When Hollywood continued to cast her in stereotypical bit parts, Wong traveled to the UK and Germany where she was better received and given more substantial roles. She learned German by studying for six hours a day and took elocution lessons to soften her American accent for the British stage. In her later life, Wong quickly embraced the new medium of television.

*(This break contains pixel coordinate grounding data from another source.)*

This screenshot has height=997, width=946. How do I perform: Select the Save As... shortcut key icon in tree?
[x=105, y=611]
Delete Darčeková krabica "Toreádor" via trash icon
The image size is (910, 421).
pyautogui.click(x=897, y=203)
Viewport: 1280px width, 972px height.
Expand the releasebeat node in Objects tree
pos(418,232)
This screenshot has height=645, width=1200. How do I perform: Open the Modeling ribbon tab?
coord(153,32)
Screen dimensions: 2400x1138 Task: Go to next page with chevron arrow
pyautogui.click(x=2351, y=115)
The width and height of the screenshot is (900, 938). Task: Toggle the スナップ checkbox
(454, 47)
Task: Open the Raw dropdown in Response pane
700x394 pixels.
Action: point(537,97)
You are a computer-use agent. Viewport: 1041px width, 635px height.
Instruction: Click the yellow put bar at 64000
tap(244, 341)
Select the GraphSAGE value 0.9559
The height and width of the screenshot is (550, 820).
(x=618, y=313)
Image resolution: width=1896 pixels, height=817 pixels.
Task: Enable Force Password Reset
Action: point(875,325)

Salisbury shows Wong as quietly rebellious, refusing to conform to the expectations of her time. The actress took lovers but never married or had children. Telling her story to the movie magazine Pictures, Wong explained that she had no desire to wed, because Chinese women were considered beneath Chinese men, more the equivalent of a servant. Wong traveled alone and renovated a house, which she named Moongate, to live in by herself.
In her later career, she advocated for movies that showed a balanced picture of Asian Americans, such as “King of Chinatown,” in which Wong portrayed a Chinese surgeon. In London, Wong and Black American actor Paul Robeson became friends, finding that their experiences as people of color in the U.S. had many similarities.
This meticulously researched book is sympathetic toward Wong yet strikes a balance. The author notes Wong’s drinking problem and her snubbing of the people of Hong Kong on a visit.
During her life, Wong desired only to be regarded as a fully fleshed-out human being. In “Not Your China Doll,” Salisbury achieved that. Today, Wong might be inspired by the small gains Asian Americans have made in the entertainment industry, but she might also be frustrated with how the COVID-19 pandemic brought out latent racism again, as hate crimes against Asian Americans increased. Yet, her own star rises. In 2022, Wong was the fifth woman and first Asian American to be featured on an American quarter. She also became a Barbie in 2023; the doll wears a red dragon gown and has Wong’s “signature chic bangs and smoky eye.”
Mattel warns us that the doll cannot stand alone. The real Anna May Wong shouldn’t have had to, but she always could.